How will the termination of the LOI affect Marksmen Energy's share price and volatility in the short term? | MAH (Sep 03, 2025) | Candlesense

How will the termination of the LOI affect Marksmen Energy's share price and volatility in the short term?

Impact on price and volatility

The termination of the reverse‑take‑over LOI removes the most significant near‑term catalyst for Marksmen Energy. In the market’s short‑term pricing engine, a cancelled deal is interpreted as a “bad news” event – the –45 sentiment score confirms a net negative perception.

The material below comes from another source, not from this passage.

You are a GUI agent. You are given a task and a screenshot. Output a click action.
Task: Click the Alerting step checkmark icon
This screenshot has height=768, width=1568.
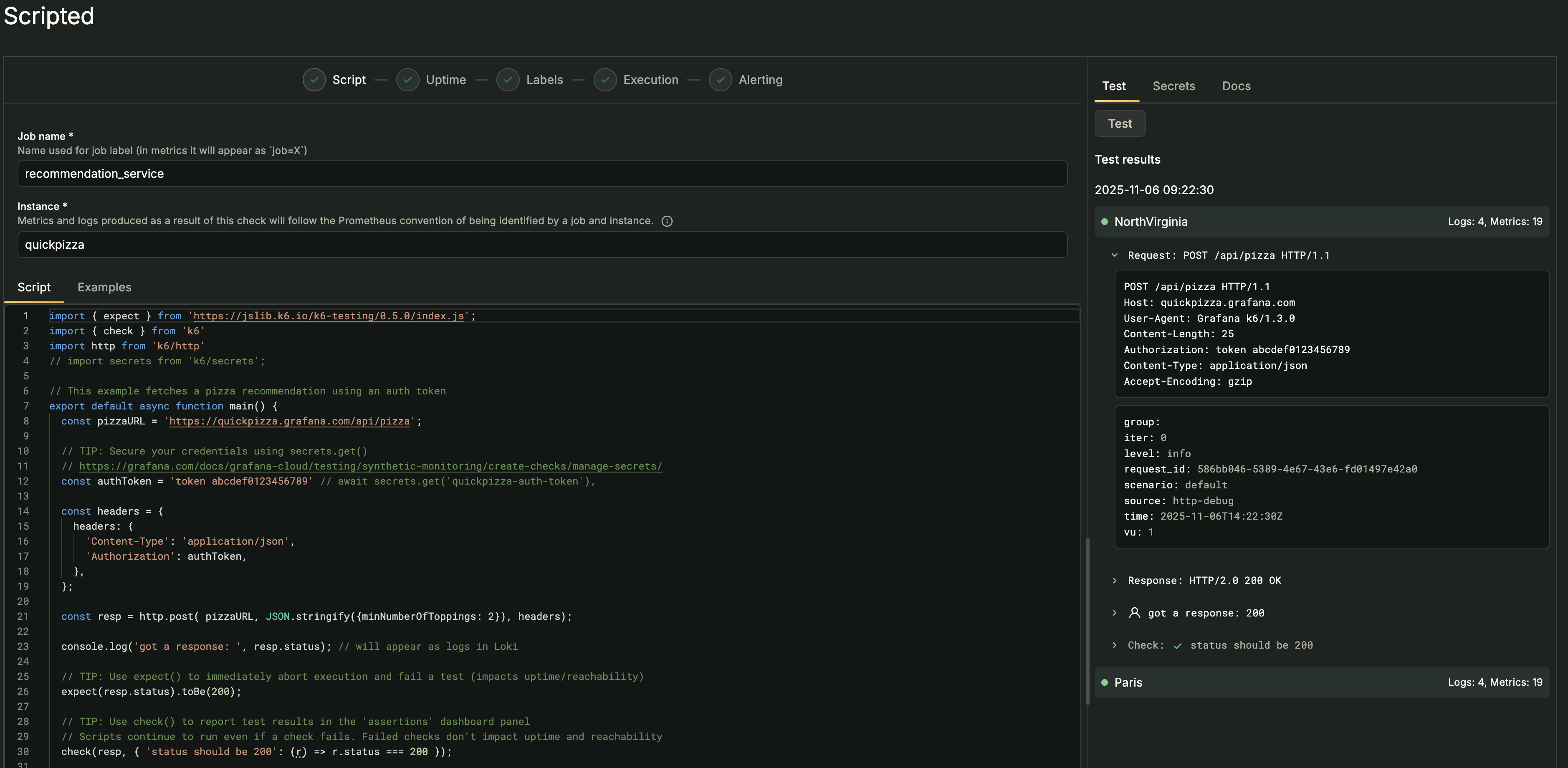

Historically, small‑cap Alberta‑listed energy names experience a 4‑8 % sell‑off on similar M&A break‑offs, with a spike in intraday volume that widens the 2‑week realized volatility band by roughly 30‑50 %. Expect the stock to open lower on the first session after the release, with the downside accentuated if the broader Canadian energy market is already modestly bearish.

Technical framing

On the daily chart, MAH has been trading in a tight 20‑day range around the CAD 0.75‑0.80 zone since the April announcement. The LOI termination will likely break the lower side of that range, testing the next major support at CAD 0.70. A break below that level would invite a rapid corrective move toward the prior trough near CAD 0.66, while a bounce back above CAD 0.78 could indicate a swift “stop‑loss hunting” rally driven by oversold buying (RSI still hovering in the 35‑40 range). The 10‑day Average True Range (ATR) is projected to triple as the market digests the news, creating ample room for short‑term scalpers.

Actionable take‑aways

Trade Idea Rationale Entry Target Stop‑Loss
Short‑term sell Negative catalyst, expected 4‑8 % dip, elevated volatility Below 0.78 (break of the recent upper range) 0.70 (first major support) 0.82 (break above 20‑day high)
Long‑term contrarian Potential overshoot if the stock is forced into oversold territory (RSI < 35) Around 0.68‑0.70 (defensive pull‑back) 0.80‑0.85 (re‑establishing the prior range) 0.66 (break of 2‑week low)

In practice, the immediate reaction will be a modest decline and a burst of volatility; traders can capture the move with a short‑term bearish position while keeping a tight stop, and monitor for a rebound if the price becomes heavily oversold. If the broader market remains supportive to energy equities, a quicker recovery to the 0.78‑0.80 band is possible, offering a short‑cover swing opportunity.